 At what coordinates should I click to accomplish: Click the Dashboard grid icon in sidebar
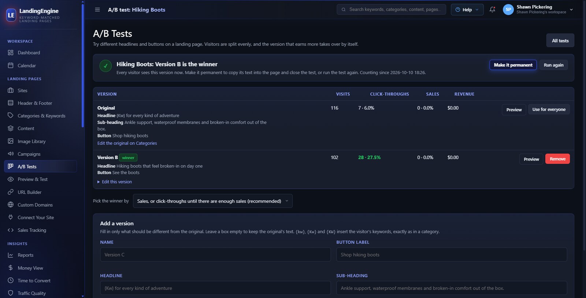coord(11,53)
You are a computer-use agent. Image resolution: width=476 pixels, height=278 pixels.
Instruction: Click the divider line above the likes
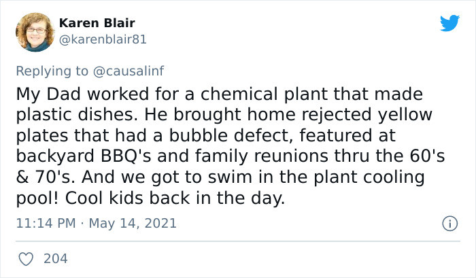pos(238,241)
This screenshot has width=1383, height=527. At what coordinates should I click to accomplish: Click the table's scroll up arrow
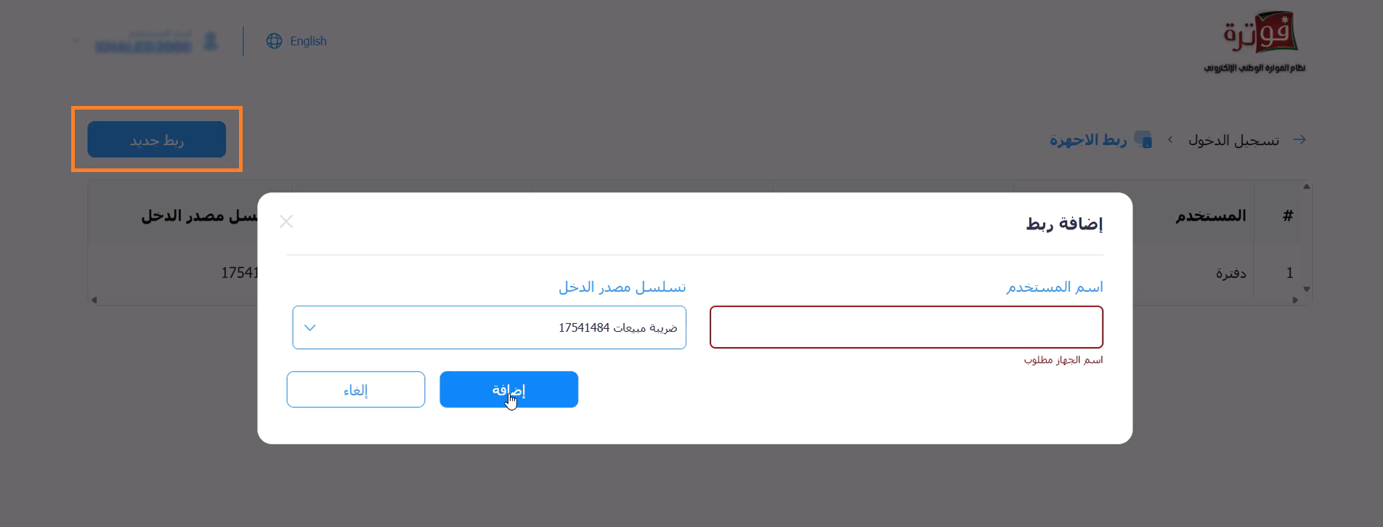click(1307, 187)
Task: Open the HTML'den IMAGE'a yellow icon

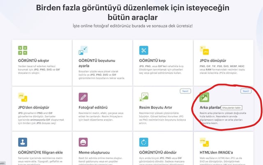Action: pos(204,142)
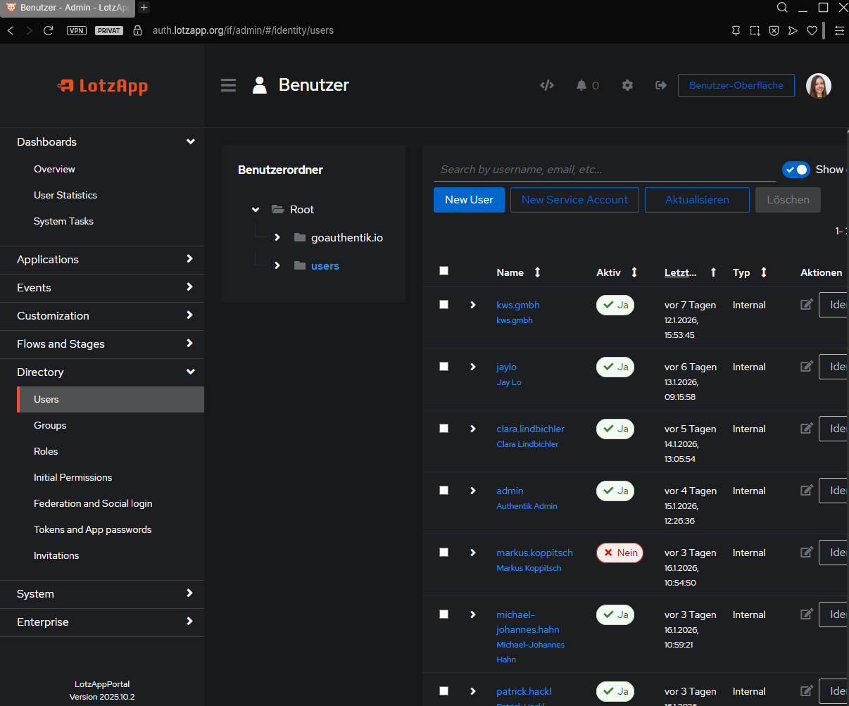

****************

REQUIRED WORK.
Copy out every line of the data above, taking care to leave the pictures out.

WRITTEN RESPONSE.
 At what coordinates should I click to accomplish: Click the Dashboard grid icon in sidebar
coord(11,53)
You are a computer-use agent. Image resolution: width=476 pixels, height=278 pixels.
Instruction: Click the divider line above the likes
pos(238,241)
This screenshot has width=1383, height=527. At what coordinates should I click to accomplish: Click the table's scroll up arrow
click(1307, 187)
Task: Open the HTML'den IMAGE'a yellow icon

Action: pos(204,142)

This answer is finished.